■ **PROBLEM TO WORK ON**
Stop at the line that contains "Alana (182, 282)". Until then, set down each line of the records exactly, beginning with the first, and skip pictures.

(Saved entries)
-.-.-
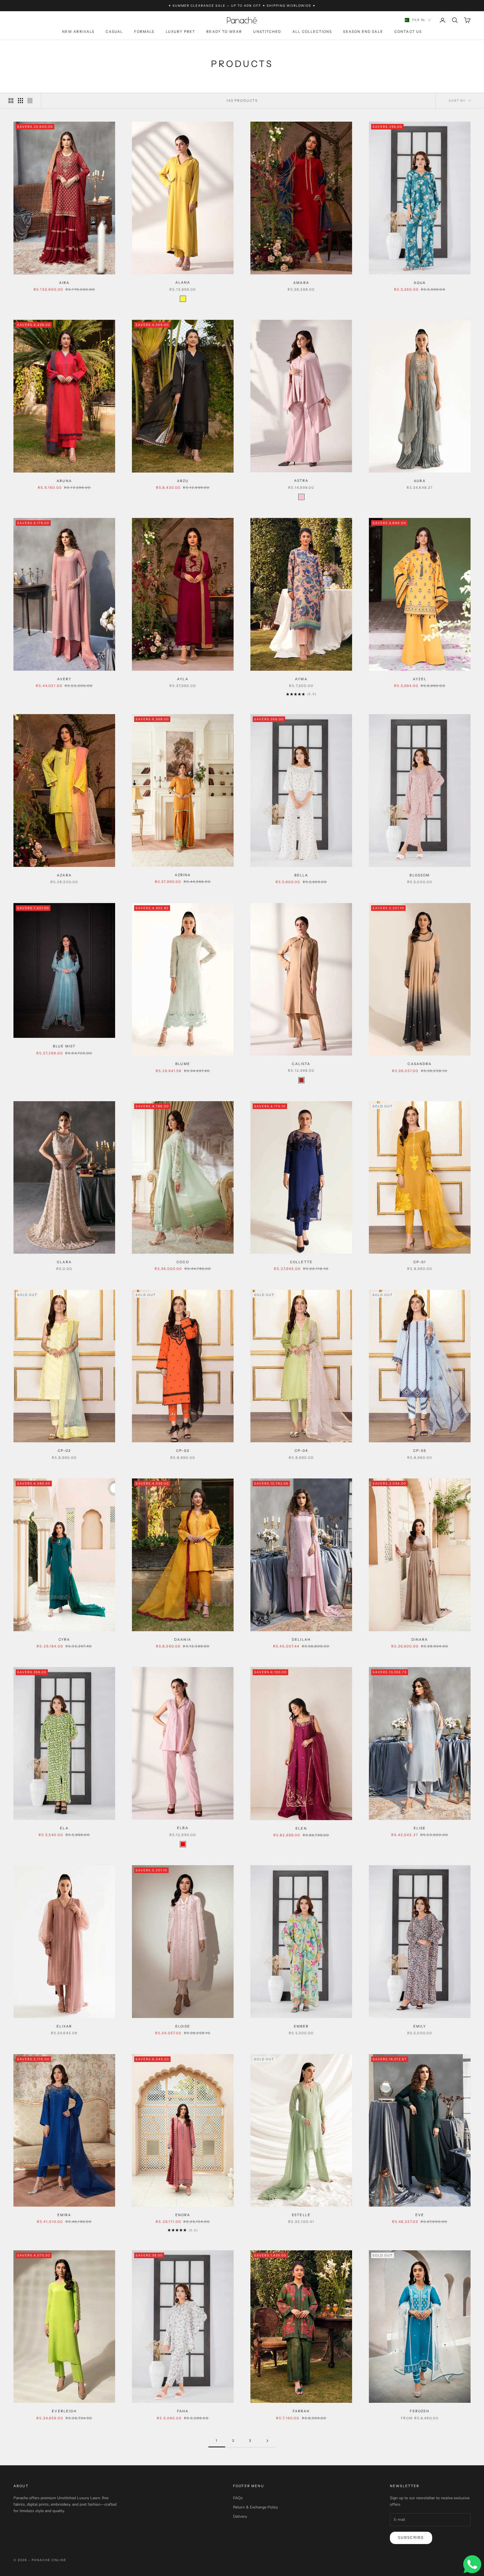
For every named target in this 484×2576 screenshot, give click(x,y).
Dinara (419, 1639)
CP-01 (419, 1262)
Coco (182, 1262)
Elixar (64, 2026)
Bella (301, 875)
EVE (419, 2215)
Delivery (240, 2516)
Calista (301, 1064)
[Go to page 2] (267, 2440)
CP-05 (420, 1450)
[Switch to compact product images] (29, 100)
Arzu (183, 481)
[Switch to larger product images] (10, 100)
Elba (183, 1828)
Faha (183, 2411)
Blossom (419, 875)
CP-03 (183, 1450)
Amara (301, 283)
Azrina (183, 875)
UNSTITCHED (267, 31)
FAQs (238, 2498)
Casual (114, 31)
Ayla (183, 679)
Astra (301, 480)
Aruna (64, 481)
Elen (301, 1828)
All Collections (312, 31)
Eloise (182, 2026)
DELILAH (301, 1639)
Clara (64, 1262)
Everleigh (64, 2411)
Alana (182, 282)
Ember (301, 2026)
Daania (182, 1639)
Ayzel (420, 679)
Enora (182, 2215)
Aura (420, 481)
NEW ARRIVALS (78, 31)
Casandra (420, 1064)
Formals (144, 31)
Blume (182, 1064)
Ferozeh (419, 2411)
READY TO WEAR (224, 31)
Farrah (301, 2411)
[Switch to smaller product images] (20, 100)
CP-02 (64, 1450)
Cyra (64, 1639)
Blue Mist (64, 1046)
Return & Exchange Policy (255, 2507)
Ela (64, 1828)
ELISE (420, 1828)
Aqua (420, 283)
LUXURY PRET (181, 31)
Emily (419, 2026)
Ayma (301, 679)
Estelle (301, 2215)
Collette (301, 1262)
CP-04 (301, 1450)
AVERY (64, 679)
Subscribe (411, 2537)
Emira (64, 2215)
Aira (64, 283)
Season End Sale (363, 31)
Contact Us (408, 31)
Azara (64, 875)
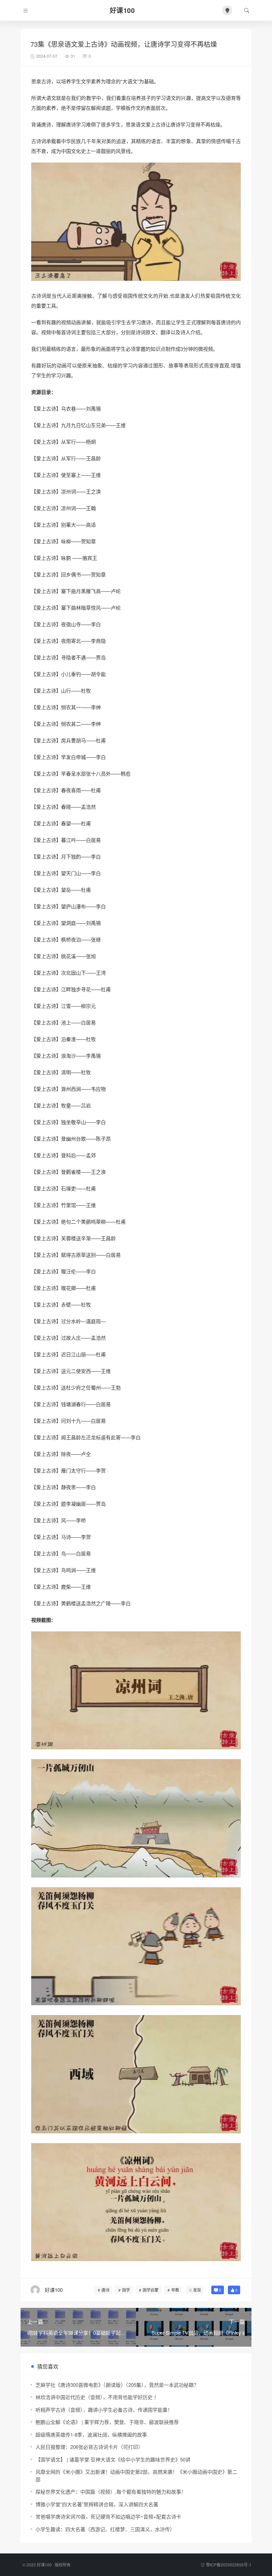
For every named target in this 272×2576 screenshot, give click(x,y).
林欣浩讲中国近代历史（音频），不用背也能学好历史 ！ (97, 2396)
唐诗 (105, 2290)
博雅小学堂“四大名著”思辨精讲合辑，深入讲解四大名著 (96, 2504)
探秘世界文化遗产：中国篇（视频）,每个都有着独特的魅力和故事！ (110, 2491)
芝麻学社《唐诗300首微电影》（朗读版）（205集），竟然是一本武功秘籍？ (117, 2384)
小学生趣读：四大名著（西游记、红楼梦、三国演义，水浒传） (105, 2529)
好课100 (44, 2564)
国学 (126, 2290)
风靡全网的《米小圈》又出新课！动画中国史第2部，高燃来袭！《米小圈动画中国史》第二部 (136, 2475)
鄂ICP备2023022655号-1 (228, 2564)
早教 (175, 2290)
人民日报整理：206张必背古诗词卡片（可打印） (89, 2446)
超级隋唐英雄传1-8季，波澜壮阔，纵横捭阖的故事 (91, 2434)
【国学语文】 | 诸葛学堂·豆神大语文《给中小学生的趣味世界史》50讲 (112, 2459)
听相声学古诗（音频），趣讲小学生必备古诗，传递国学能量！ (103, 2409)
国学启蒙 (151, 2290)
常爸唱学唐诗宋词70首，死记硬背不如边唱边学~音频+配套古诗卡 (108, 2516)
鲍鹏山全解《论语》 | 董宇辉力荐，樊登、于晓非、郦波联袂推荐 (107, 2421)
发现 (197, 2290)
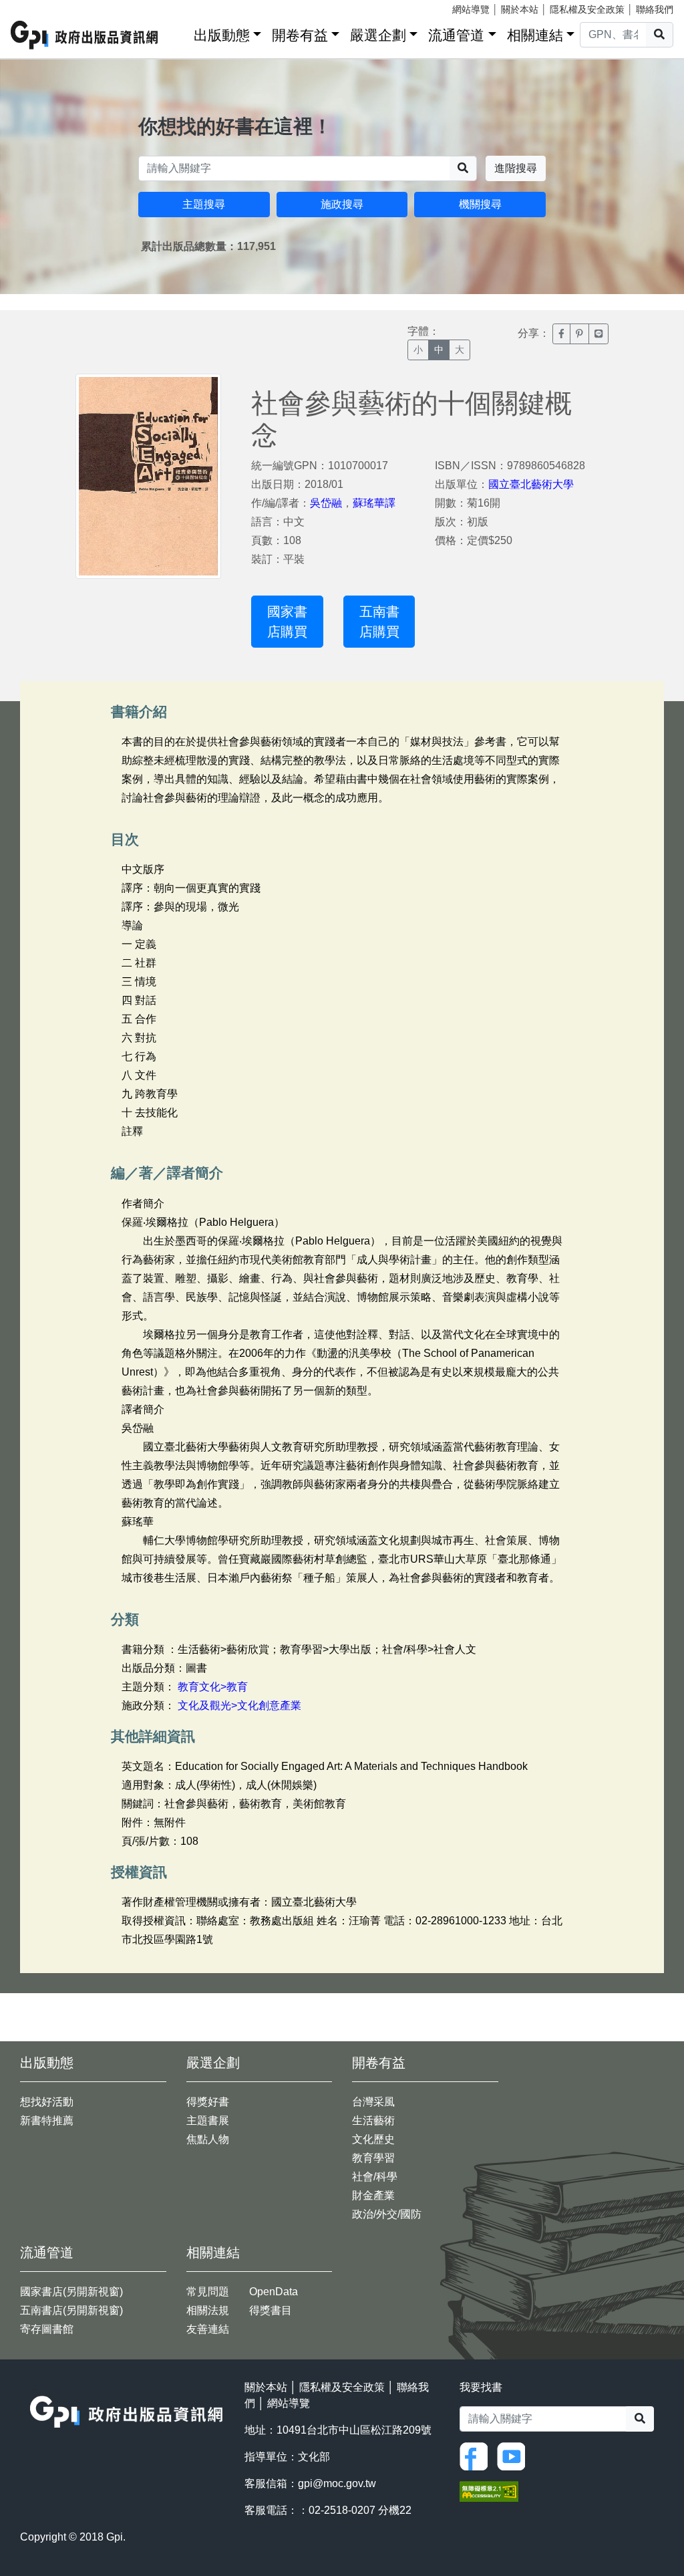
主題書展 (207, 2120)
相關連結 (535, 35)
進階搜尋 (515, 168)
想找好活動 (46, 2101)
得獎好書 (207, 2101)
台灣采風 (373, 2101)
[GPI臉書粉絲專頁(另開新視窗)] (477, 2455)
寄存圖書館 (46, 2329)
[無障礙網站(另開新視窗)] (489, 2490)
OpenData (273, 2291)
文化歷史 (373, 2139)
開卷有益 (300, 35)
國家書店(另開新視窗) (71, 2291)
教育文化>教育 (213, 1686)
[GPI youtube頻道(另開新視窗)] (514, 2455)
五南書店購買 (379, 621)
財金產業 (373, 2195)
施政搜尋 (342, 204)
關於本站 (519, 9)
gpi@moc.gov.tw (337, 2483)
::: (179, 32)
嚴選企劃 (378, 35)
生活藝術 (373, 2120)
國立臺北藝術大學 (531, 484)
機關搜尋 (480, 204)
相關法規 (207, 2310)
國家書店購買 (287, 621)
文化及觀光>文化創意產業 (239, 1705)
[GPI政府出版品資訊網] (85, 35)
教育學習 (373, 2158)
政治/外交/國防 (386, 2214)
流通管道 (456, 35)
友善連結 (207, 2329)
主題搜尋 (203, 204)
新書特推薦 (46, 2120)
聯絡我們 (654, 9)
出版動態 (222, 35)
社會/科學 (374, 2176)
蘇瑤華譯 (374, 503)
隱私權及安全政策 (587, 9)
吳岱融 (326, 503)
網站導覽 (471, 9)
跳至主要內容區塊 (37, 6)
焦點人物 (207, 2139)
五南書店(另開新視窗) (71, 2310)
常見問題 (207, 2291)
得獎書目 (270, 2310)
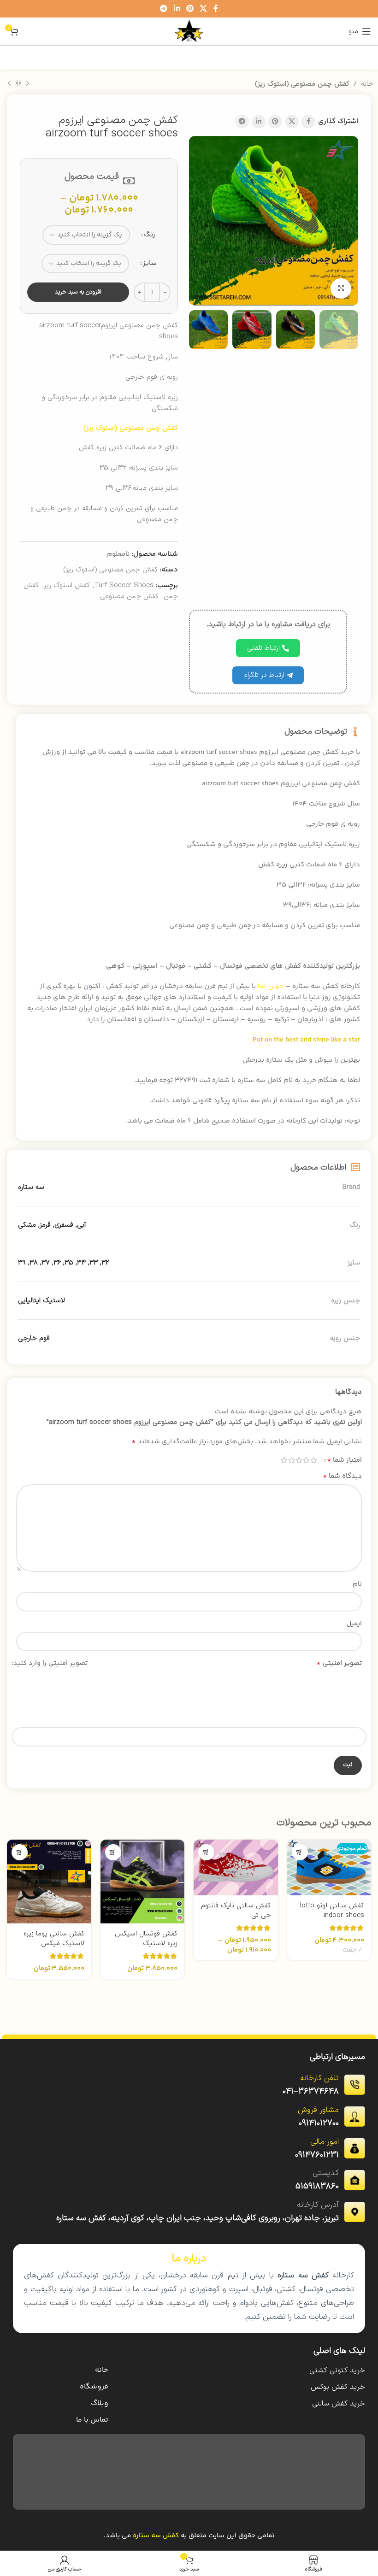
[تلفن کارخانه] (354, 2084)
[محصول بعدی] (9, 83)
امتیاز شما (344, 1460)
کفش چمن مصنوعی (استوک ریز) (302, 84)
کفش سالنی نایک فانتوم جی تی (236, 1910)
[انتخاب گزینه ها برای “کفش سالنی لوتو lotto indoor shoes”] (300, 1852)
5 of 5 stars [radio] (284, 1460)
-.-.-
■ **ANSWER SPACE**
For every named target in this 484×2576 screenshot, give click(x,y).
Dinara (419, 1639)
CP-01 (419, 1262)
Coco (182, 1262)
Elixar (64, 2026)
Bella (301, 875)
EVE (419, 2215)
Delivery (240, 2516)
Calista (301, 1064)
[Go to page 2] (267, 2440)
CP-05 (420, 1450)
[Switch to compact product images] (29, 100)
Arzu (183, 481)
[Switch to larger product images] (10, 100)
Elba (183, 1828)
Faha (183, 2411)
Blossom (419, 875)
CP-03 (183, 1450)
Amara (301, 283)
Azrina (183, 875)
UNSTITCHED (267, 31)
FAQs (238, 2498)
Casual (114, 31)
Ayla (183, 679)
Astra (301, 480)
Aruna (64, 481)
Elen (301, 1828)
All Collections (312, 31)
Eloise (182, 2026)
DELILAH (301, 1639)
Clara (64, 1262)
Everleigh (64, 2411)
Alana (182, 282)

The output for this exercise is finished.